The teacher must intervene and reprimand the children whenever they do something rude or careless that has no good impulse and does not lead to perfection; for instance, when they:
- pass in front of a person without asking permission;
- drag their chairs instead of carrying them;
- slam the doors;
- throw paper on the floor instead of in the wastepaper basket;
- do not clear the table when they have finished their work.
The teacher should never let one of these actions go unnoticed. She must immediately say to the child, but in a way that only he can hear, “When you pass in front of a person, you should ask permission” or, “The chairs are carried in this way.” These things are taught in collective lessons to small groups, particularly to the young children.

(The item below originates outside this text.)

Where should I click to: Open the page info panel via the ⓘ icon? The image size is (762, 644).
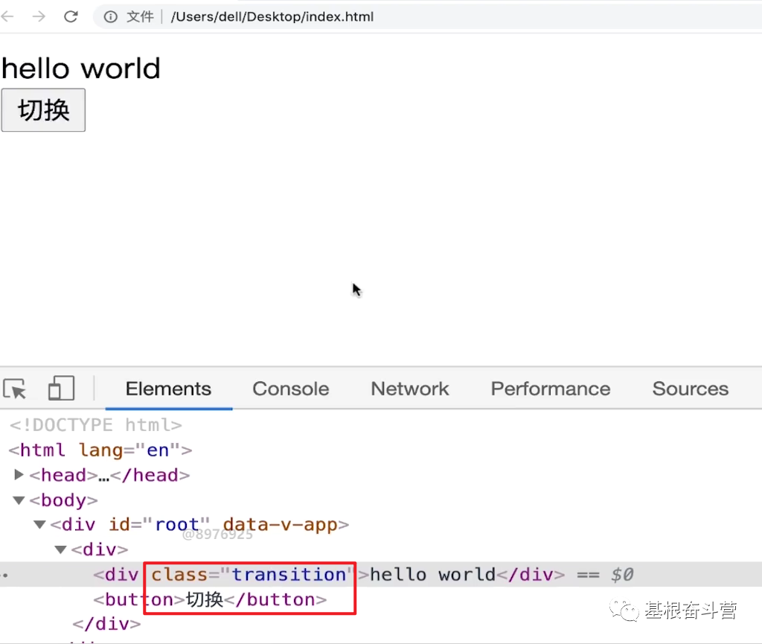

The teacher should intervene before, not after, the disorder has occurred. She should, therefore, reprimand those acts that are useless, even if they are not disordered, because these acts are the ones that lead to disorder. For example, two children are joking together. If the teacher does not intervene and turn their attention towards something interesting and intelligent, after a few minutes other children will join in, creating a great disorder. Or, instead of washing his hands, a child is playing with the water. If the teacher does not intervene, the child will start to splash water to the other children, who in turn will imitate him in this play, creating havoc in the classroom.
I have observed these things, one here, one there, on different occasions and with different people. These suggestions have always brought a great improvement in the classroom. With great wonder some teachers have told me that they would never have imagined that a thing so small could have had an effect so great. But as a matter of fact the small details change a mediocre piece of work into a masterpiece.